Overview:
We have built a data-intensive resource called
OpenCloud?, or just Cloud. This is used by both systems researchers and application researchers, so there are multiple web spaces for the multiple uses. This section is intended for application researchers; more systems-y information is available elsewhere.
OpenCloud? is composed of compute nodes, (external) IO/storage nodes and login/master nodes. In general, a user logs into a login node and submits jobs from the login node. Job control systems like Hadoop allocate compute node processes and manage these processes on your behalf. Users monitor status using services available on the login nodes, or via web services. Users don't need to directly access the compute nodes, IO/storage nodes or service master nodes. All these other nodes are controlled and managed by the tools/systems invoked by users via login nodes.
The external IO/storage nodes provide over 250 TB of RAID protected storage outside (in addition to) the storage resources in the compute and login nodes.
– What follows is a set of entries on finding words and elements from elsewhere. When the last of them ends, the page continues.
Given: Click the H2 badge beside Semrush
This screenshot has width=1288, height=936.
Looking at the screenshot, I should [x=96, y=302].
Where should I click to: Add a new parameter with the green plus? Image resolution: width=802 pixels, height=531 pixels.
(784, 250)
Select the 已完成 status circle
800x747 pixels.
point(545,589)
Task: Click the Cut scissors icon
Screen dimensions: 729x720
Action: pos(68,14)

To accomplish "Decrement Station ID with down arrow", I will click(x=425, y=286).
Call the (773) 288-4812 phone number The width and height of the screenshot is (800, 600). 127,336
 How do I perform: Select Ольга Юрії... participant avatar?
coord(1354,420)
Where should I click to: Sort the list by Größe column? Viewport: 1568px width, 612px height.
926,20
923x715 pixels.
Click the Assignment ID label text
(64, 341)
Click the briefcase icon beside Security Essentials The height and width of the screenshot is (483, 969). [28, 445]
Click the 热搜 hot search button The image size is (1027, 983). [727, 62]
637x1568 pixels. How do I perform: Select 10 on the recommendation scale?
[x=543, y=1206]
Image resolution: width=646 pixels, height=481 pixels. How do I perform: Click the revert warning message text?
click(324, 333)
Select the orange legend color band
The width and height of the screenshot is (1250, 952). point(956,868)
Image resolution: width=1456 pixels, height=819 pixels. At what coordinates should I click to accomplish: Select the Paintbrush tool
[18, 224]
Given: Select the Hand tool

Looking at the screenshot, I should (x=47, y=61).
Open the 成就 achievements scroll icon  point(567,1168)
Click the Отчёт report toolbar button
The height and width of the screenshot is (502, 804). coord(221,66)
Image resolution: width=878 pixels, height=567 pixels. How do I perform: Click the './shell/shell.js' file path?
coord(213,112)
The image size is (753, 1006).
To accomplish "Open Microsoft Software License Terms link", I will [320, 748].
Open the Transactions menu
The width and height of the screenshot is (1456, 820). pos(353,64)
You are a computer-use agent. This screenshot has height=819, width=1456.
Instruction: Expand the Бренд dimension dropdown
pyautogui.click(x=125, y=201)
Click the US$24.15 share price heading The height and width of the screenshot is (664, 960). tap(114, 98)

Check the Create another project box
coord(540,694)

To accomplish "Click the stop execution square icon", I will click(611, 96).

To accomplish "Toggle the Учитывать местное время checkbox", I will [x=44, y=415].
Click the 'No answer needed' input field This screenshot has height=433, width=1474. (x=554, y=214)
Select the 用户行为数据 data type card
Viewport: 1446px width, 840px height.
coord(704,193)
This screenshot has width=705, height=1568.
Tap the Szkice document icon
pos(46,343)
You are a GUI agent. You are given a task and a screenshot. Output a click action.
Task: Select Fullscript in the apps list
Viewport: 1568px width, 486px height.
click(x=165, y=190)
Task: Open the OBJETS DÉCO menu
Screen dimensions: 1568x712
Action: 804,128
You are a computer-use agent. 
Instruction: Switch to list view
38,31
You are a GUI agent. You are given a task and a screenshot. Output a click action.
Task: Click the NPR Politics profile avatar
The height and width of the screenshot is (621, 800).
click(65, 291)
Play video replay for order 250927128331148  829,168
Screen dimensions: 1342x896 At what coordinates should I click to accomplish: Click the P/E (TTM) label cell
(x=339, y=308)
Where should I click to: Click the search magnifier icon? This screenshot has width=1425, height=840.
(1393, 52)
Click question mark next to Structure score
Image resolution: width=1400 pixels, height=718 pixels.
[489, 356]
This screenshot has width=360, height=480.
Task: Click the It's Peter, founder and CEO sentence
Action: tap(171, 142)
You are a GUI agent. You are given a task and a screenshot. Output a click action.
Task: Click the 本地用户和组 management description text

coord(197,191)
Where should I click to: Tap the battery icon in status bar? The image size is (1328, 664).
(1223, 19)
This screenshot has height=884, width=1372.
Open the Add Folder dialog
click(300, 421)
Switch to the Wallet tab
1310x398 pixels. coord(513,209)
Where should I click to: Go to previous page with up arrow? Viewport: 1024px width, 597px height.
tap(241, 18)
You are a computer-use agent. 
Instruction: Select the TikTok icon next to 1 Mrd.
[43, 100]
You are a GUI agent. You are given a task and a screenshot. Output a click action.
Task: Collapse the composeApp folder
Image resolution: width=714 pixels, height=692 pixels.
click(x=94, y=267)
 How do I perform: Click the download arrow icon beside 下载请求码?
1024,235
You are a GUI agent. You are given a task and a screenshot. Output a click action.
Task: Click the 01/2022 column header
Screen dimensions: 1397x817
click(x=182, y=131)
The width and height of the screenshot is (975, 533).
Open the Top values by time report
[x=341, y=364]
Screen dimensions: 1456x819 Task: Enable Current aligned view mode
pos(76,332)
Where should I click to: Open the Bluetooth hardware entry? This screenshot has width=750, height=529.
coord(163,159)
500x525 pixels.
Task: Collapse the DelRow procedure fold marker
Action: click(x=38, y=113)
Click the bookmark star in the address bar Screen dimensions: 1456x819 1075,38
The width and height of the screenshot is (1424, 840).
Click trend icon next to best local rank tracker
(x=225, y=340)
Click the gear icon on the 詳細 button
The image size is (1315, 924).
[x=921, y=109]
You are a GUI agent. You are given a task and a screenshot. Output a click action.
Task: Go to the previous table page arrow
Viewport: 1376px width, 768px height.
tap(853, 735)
There are 13
dedicated storage nodes each with 10GE connections to the compute and login nodes.
Compute Node Configuration.
The compute nodes in the
OpenCloud? cluster currently has 64 nodes
worker nodes, each with 8 cores, 16 GB DRAM, 4 1TB disks and 10GbE connectivity between nodes. The compute cluster in
OpenCloud?, seen as a single computer, has over 1 tera-operations per second, over 1 TB memory, 256 1TB disks, and over 40 Gbps bisection bandwidth.
The compute node configuration is detailed below.
| Item |
Specifications |
| Form factor |
1U single system |
| RAM |
16GB |
| Disks |
4x 1TB 3.5" SATA disks |
| 10 GE Network |
1x Qlogic QLE3142-CU-CK (NetXen) 10Gb Ethernet NIC |
| 1 GE Network |
2x 1GbE ports on the motherboard (unused) |
| CPUs |
53 compute nodes with 2x quad-core Intel E5440 (2.83GHz, 12MB L2 cache, 1333 MHz FSB) 11 compute nodes with 2x quad-core Intel E5450 (3GHz, 12MB L2 cache, 1333 MHz FSB) |
There are various master nodes each with less disk than the compute nodes. In addition to providing login services for users, these nodes provide a range of master services, such as: zookeeper replicated system state, Hadoop and Maui/Torque job control queues, NFS service and storage, HDFS master, Hbase master, ganglia and naggios monitoring, and others to come.
Network
The network for the
OpenCloud? cluster is made up of three 10GE switches as follows:
- Each compute node and storage node connects to one of the two 48-port Arista 7148S switches.
- These compute/storage node switches connect to eachother and head nodes via a 24-port Arista 7124S Head end switch .
Storage
There are many different storage facilities available to a user of
OpenCloud?.

Due to their scale, the storage facilities in the cloud cluster are not backed up, thus data losses may be possible. Back up your data or risk loosing it.
- Scratch space on each compute node. This is not replicated. It is not really managed, and it can be lost or deleted by various events in the system. Users should never try to use this. Some services (MapReduce/Hadoop for example) use it temporarily.
- HDFS storage in the compute cluster. This is replicated, persistent storage, but embedded in the compute clusters. This is the primary storage users will compute from and into. There may be multiple different HDFS services, sometimes to isolate which nodes experience HDFS "interference" from other jobs, sometimes because experimental services are being put into use. There is TBs of HDFS, but not 100s of TBs of HDFS.
- Home directories on the login nodes. Inputs and code will often be installed into the login nodes and made available to the compute nodes via NFS. There will be GBs of space for home directories, but not TBs of space here.
Note: None of these storage facilities are backed up.